#### [Task requirements]
a - Answer these questions using the excerpt on writing and revision, one answer per line, marked the same way.
(i) What word did a writer who commented on the Facebook author page search for and replace?
(ii) What is the title of the memoir being shopped to independent publishers?
(iii) How long was spent writing the memoir about the last year of the father's life?
b - Return word for word the part of the excerpt on writing and revision between "I share this" and "works for you.", inclusive.

#### [Excerpt provided]
=====
While I searched (and found) a spot to best place this experience, I discovered I had overused “feel” and “felt,” words which don’t capture the sensations I tried to convey. So I searched for “feel” or “felt” and when appropriate, dove deeper for more detail. As a result, “I felt sad” became “I couldn’t swallow. My throat closed. The sun shone but everything still looked gloomy.” It goes back to the old adage “Show, don’t tell.” Natalie Goldberg instructed us to “be specific.”

When I posted about this revision process on my Facebook author page, a writer commented that she searched for “could” and replaced it with more active language. Back to the book I went and did the same. “I could see” became “I saw.” “I could hear” became “I heard.” Simple, but profound changes.

As I revised for “could,” I noticed “very” and “really” were often unnecessary. So I searched for those as well and made more easy changes. With each edit, the writing grew more vivid and once I finished, the book had shrunk by hundreds of words.

I share this to show my revision process: messy, nonlinear, and often dependent on cues from others. I used to think I was flawed because my drafts require these kinds of changes. I also chided myself for being unable to revise from point A to point B to point C. Now I know that’s just not how my brain works. The more I talk to other writers, the more I learn I’m not alone. We each must find our own way. I’m always eager to hear how others approach their work and often try to implement other artists’ strategies as a way to ease my path, but I no longer judge myself for being unable to do it the way someone else does. Accepting my quirky ways, I continue my circuitous process.

How would you describe your revision methods? I’d love to hear what works for you.

Why Bother?

“The competitor to be feared is one who never bothers about you at all, but goes on making his own business better all the time.” – Henry Ford

Some days if I watch the news (which I rarely do) or read the paper (which I also rarely do) or hear from friends on either end of the political spectrum and all points in between, about the things happening in the world, I sink into depression about my own writing. As you know, I write mostly memoir. Twenty-Six Point Freaking Two, the memoir I’m currently shopping to independent publishers, recounts my journey from mentally unstable couch potato to somewhat less mentally unstable marathoner.

Before that book, I spent a decade writing a memoir (still unpublished) about the last year of my father’s life. I’ve also written about my relationship with my mother and about an unusual situation in which a man lived on our sofa for two years when I was a child. My drawer of unpublished manuscripts also includes three novels, all romance-ish, but none involving topics of great importance. So when I learn of things happening in the “real” world, I sit at my desk and wonder why I bother. With chronic depression and extreme anxiety, becoming too involved does not suit my mental health. I’m not going to take up political writing or letters to the editor. Is my writing a waste of time?

But it dawned on me that, if nothing else, writing helps me heal my own world. I’m transformed when I connect with another person through words on a page. In writing all those books, the reading I’ve done and the writing itself, has made me a better person. It has given me a sense of purpose when I felt I had none. It’s given me a voice, forced me to think carefully about how I feel about certain subjects, and introduced me to worlds I would otherwise not know.
=====
#### [Data section]
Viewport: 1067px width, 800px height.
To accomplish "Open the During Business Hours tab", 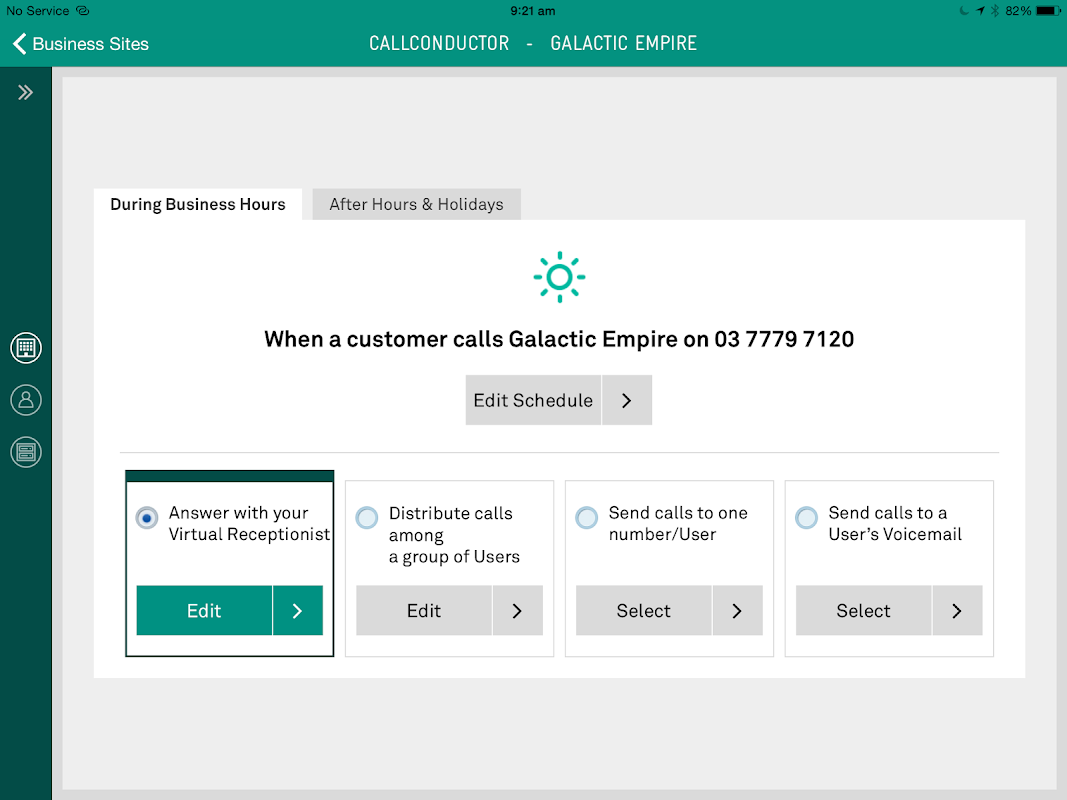I will [198, 204].
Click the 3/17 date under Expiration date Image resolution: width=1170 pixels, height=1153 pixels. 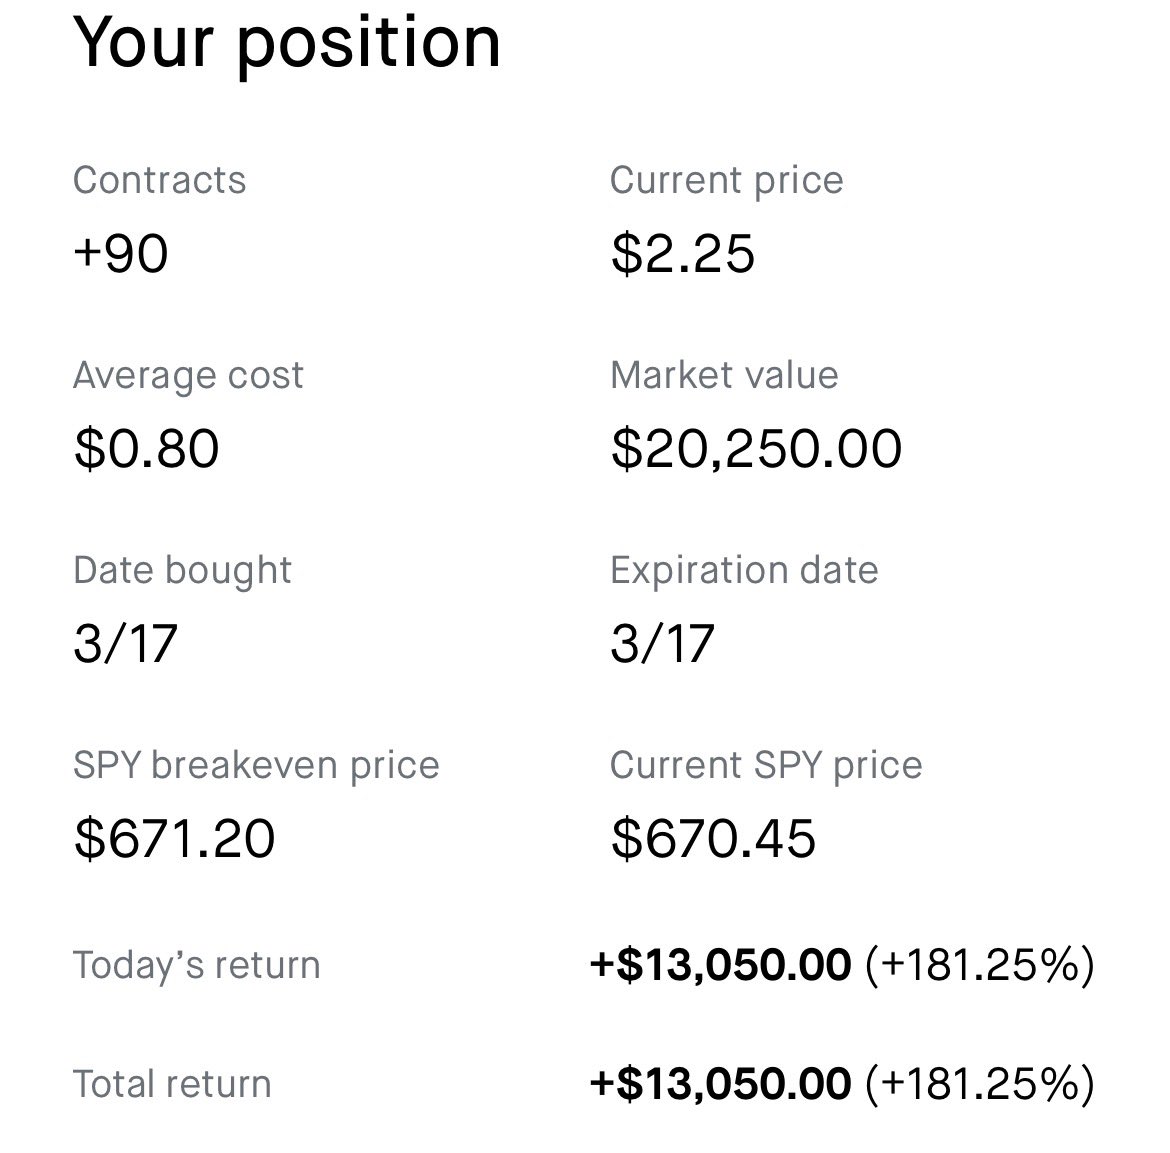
=====
#### [The results]
a -
(i) "Could"
(ii) Twenty-Six Point Freaking Two
(iii) A decade

b -
I share this to show my revision process: messy, nonlinear, and often dependent on cues from others. I used to think I was flawed because my drafts require these kinds of changes. I also chided myself for being unable to revise from point A to point B to point C. Now I know that’s just not how my brain works. The more I talk to other writers, the more I learn I’m not alone. We each must find our own way. I’m always eager to hear how others approach their work and often try to implement other artists’ strategies as a way to ease my path, but I no longer judge myself for being unable to do it the way someone else does. Accepting my quirky ways, I continue my circuitous process.

How would you describe your revision methods? I’d love to hear what works for you.